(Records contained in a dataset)
--------------------------------------------------

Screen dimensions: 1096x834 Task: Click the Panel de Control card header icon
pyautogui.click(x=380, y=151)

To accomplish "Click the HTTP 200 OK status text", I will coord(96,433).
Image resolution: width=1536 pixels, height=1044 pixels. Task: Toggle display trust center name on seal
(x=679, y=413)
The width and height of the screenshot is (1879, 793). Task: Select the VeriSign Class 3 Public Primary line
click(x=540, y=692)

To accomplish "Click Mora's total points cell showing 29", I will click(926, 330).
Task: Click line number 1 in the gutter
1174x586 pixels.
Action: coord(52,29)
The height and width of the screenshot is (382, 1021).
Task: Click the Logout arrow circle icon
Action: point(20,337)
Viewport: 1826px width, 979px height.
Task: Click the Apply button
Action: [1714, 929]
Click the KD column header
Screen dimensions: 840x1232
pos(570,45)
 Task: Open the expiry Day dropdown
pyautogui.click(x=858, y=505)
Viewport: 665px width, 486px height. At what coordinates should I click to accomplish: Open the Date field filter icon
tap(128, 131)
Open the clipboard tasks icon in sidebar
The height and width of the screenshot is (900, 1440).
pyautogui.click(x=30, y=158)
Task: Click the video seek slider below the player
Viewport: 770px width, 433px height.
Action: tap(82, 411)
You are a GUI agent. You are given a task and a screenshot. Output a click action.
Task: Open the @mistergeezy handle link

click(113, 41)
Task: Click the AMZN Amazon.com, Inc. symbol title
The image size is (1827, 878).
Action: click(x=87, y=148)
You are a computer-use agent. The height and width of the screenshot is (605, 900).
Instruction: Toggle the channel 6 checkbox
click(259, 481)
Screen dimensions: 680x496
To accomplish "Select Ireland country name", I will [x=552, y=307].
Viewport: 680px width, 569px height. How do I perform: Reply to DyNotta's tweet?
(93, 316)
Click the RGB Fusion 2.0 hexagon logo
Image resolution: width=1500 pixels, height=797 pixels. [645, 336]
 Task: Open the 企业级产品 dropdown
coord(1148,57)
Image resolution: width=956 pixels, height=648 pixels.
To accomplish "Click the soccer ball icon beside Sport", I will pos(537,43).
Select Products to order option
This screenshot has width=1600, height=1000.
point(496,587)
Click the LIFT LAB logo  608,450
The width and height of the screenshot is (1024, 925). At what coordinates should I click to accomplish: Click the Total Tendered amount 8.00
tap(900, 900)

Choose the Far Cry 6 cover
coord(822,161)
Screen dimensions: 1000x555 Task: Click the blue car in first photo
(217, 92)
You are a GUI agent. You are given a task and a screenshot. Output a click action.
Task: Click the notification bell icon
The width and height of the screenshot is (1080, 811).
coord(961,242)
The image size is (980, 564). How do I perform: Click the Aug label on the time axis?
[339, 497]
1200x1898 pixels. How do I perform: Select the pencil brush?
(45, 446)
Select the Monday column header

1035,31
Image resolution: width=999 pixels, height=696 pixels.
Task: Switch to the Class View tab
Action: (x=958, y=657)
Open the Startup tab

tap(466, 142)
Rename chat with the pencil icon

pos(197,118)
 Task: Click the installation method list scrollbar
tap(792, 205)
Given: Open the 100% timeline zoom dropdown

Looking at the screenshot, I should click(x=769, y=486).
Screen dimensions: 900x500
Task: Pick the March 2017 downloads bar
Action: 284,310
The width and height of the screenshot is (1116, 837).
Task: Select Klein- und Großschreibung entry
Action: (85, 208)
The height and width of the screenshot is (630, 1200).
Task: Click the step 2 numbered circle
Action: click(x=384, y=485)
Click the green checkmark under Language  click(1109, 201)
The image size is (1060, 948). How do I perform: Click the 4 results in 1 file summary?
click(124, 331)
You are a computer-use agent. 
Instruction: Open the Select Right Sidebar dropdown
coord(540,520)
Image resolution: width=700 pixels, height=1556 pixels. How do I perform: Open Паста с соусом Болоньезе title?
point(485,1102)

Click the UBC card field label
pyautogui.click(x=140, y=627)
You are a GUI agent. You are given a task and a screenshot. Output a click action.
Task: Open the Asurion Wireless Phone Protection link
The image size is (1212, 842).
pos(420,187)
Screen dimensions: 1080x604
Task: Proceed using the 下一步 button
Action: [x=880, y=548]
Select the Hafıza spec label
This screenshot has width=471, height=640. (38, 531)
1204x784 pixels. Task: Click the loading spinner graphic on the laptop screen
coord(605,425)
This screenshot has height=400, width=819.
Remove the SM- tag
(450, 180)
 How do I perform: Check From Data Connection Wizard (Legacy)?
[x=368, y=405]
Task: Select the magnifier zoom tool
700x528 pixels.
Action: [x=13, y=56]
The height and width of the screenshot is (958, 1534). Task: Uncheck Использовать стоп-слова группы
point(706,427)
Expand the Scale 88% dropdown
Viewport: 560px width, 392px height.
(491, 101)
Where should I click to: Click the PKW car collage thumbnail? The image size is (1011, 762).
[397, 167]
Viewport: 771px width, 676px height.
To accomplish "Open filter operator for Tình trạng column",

--------------------------------------------------

TO DO - Could you write out all the entries exactly as given?

SOLUTION TO THIS EXERCISE -
Screen dimensions: 1096x834 Task: Click the Panel de Control card header icon
pyautogui.click(x=380, y=151)

To accomplish "Click the HTTP 200 OK status text", I will coord(96,433).
Image resolution: width=1536 pixels, height=1044 pixels. Task: Toggle display trust center name on seal
(x=679, y=413)
The width and height of the screenshot is (1879, 793). Task: Select the VeriSign Class 3 Public Primary line
click(x=540, y=692)

To accomplish "Click Mora's total points cell showing 29", I will click(926, 330).
Task: Click line number 1 in the gutter
1174x586 pixels.
Action: coord(52,29)
The height and width of the screenshot is (382, 1021).
Task: Click the Logout arrow circle icon
Action: point(20,337)
Viewport: 1826px width, 979px height.
Task: Click the Apply button
Action: [1714, 929]
Click the KD column header
Screen dimensions: 840x1232
pos(570,45)
 Task: Open the expiry Day dropdown
pyautogui.click(x=858, y=505)
Viewport: 665px width, 486px height. At what coordinates should I click to accomplish: Open the Date field filter icon
tap(128, 131)
Open the clipboard tasks icon in sidebar
The height and width of the screenshot is (900, 1440).
pyautogui.click(x=30, y=158)
Task: Click the video seek slider below the player
Viewport: 770px width, 433px height.
Action: tap(82, 411)
You are a GUI agent. You are given a task and a screenshot. Output a click action.
Task: Open the @mistergeezy handle link

click(113, 41)
Task: Click the AMZN Amazon.com, Inc. symbol title
The image size is (1827, 878).
Action: click(x=87, y=148)
You are a computer-use agent. The height and width of the screenshot is (605, 900).
Instruction: Toggle the channel 6 checkbox
click(259, 481)
Screen dimensions: 680x496
To accomplish "Select Ireland country name", I will [x=552, y=307].
Viewport: 680px width, 569px height. How do I perform: Reply to DyNotta's tweet?
(93, 316)
Click the RGB Fusion 2.0 hexagon logo
Image resolution: width=1500 pixels, height=797 pixels. [645, 336]
 Task: Open the 企业级产品 dropdown
coord(1148,57)
Image resolution: width=956 pixels, height=648 pixels.
To accomplish "Click the soccer ball icon beside Sport", I will pos(537,43).
Select Products to order option
This screenshot has width=1600, height=1000.
point(496,587)
Click the LIFT LAB logo  608,450
The width and height of the screenshot is (1024, 925). At what coordinates should I click to accomplish: Click the Total Tendered amount 8.00
tap(900, 900)

Choose the Far Cry 6 cover
coord(822,161)
Screen dimensions: 1000x555 Task: Click the blue car in first photo
(217, 92)
You are a GUI agent. You are given a task and a screenshot. Output a click action.
Task: Click the notification bell icon
The width and height of the screenshot is (1080, 811).
coord(961,242)
The image size is (980, 564). How do I perform: Click the Aug label on the time axis?
[339, 497]
1200x1898 pixels. How do I perform: Select the pencil brush?
(45, 446)
Select the Monday column header

1035,31
Image resolution: width=999 pixels, height=696 pixels.
Task: Switch to the Class View tab
Action: (x=958, y=657)
Open the Startup tab

tap(466, 142)
Rename chat with the pencil icon

pos(197,118)
 Task: Click the installation method list scrollbar
tap(792, 205)
Given: Open the 100% timeline zoom dropdown

Looking at the screenshot, I should click(x=769, y=486).
Screen dimensions: 900x500
Task: Pick the March 2017 downloads bar
Action: 284,310
The width and height of the screenshot is (1116, 837).
Task: Select Klein- und Großschreibung entry
Action: (85, 208)
The height and width of the screenshot is (630, 1200).
Task: Click the step 2 numbered circle
Action: click(x=384, y=485)
Click the green checkmark under Language  click(1109, 201)
The image size is (1060, 948). How do I perform: Click the 4 results in 1 file summary?
click(124, 331)
You are a computer-use agent. 
Instruction: Open the Select Right Sidebar dropdown
coord(540,520)
Image resolution: width=700 pixels, height=1556 pixels. How do I perform: Open Паста с соусом Болоньезе title?
point(485,1102)

Click the UBC card field label
pyautogui.click(x=140, y=627)
You are a GUI agent. You are given a task and a screenshot. Output a click action.
Task: Open the Asurion Wireless Phone Protection link
The image size is (1212, 842).
pos(420,187)
Screen dimensions: 1080x604
Task: Proceed using the 下一步 button
Action: [x=880, y=548]
Select the Hafıza spec label
This screenshot has width=471, height=640. (38, 531)
1204x784 pixels. Task: Click the loading spinner graphic on the laptop screen
coord(605,425)
This screenshot has height=400, width=819.
Remove the SM- tag
(450, 180)
 How do I perform: Check From Data Connection Wizard (Legacy)?
[x=368, y=405]
Task: Select the magnifier zoom tool
700x528 pixels.
Action: [x=13, y=56]
The height and width of the screenshot is (958, 1534). Task: Uncheck Использовать стоп-слова группы
point(706,427)
Expand the Scale 88% dropdown
Viewport: 560px width, 392px height.
(491, 101)
Where should I click to: Click the PKW car collage thumbnail? The image size is (1011, 762).
[397, 167]
Viewport: 771px width, 676px height.
To accomplish "Open filter operator for Tình trạng column",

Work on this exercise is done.